Hal paling krusial yang dihadapi pendidikan kita adalah masalah pembiayaan/keuangan, karena seluruh komponen pendidikan di sekolah erat kaitannya dengan komponen pembiayaan sekolah. Meskipun masalah pembiayaan tersebut tidak sepenuhnya berpengaruh langsung terhadap kualitas pendidikan, namun pembiayaan berkaitan dengan sarana-prasarana dan sumber belajar. Berapa banyak sekolah-sekolah yang tidak dapat melakukan kegiatan belajar mengajar secara optimal, hanya masalah keuangan, baik untuk menggaji guru maupun untuk mengadakan sarana dan prasarana pembelajaran. Dalam kaitan ini, meskipun tuntutan reformasi adalah pendidikan yang murah dan berkualitas, namun pendidikan yang berkualitas senantiasa memerlukan dana yang cukup banyak.
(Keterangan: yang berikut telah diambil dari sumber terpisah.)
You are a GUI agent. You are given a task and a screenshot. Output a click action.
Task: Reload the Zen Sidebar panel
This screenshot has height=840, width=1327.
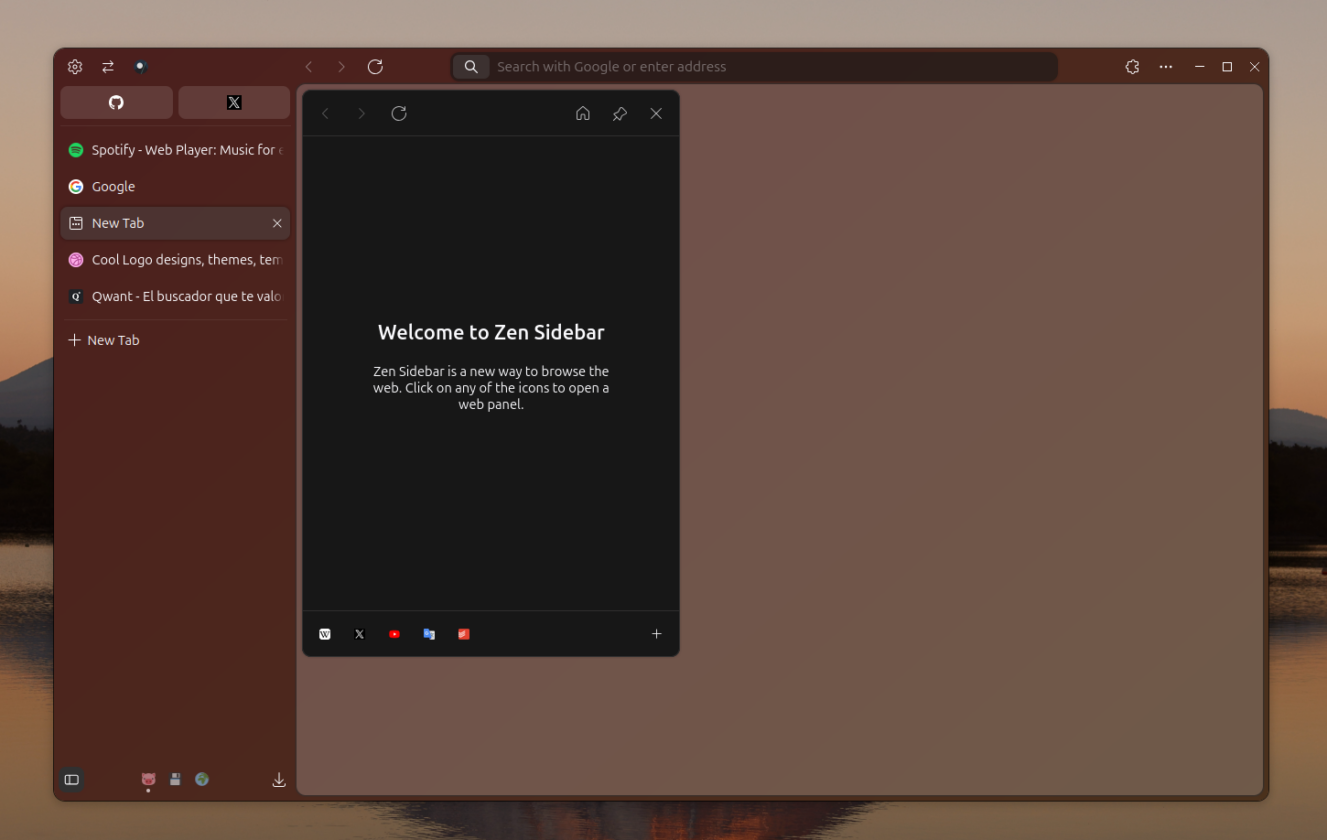click(x=398, y=113)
Biaya merupakan elemen yang sangat penting walaupun bukan satu-satunya komponen yang paling penting. Bagaimanapun bagusnya rancangan kurikulum, matangnya perencanaan pendidikan, akan tetapi ketika sampai pada tahap operasional dan terbentur adanya keterbatasan biaya maka perencanaan yang bagus tersebut kurang memiliki makna yang berarti, bahkan mungkin program pendidikan yang direncanakan sulit terealisasikan.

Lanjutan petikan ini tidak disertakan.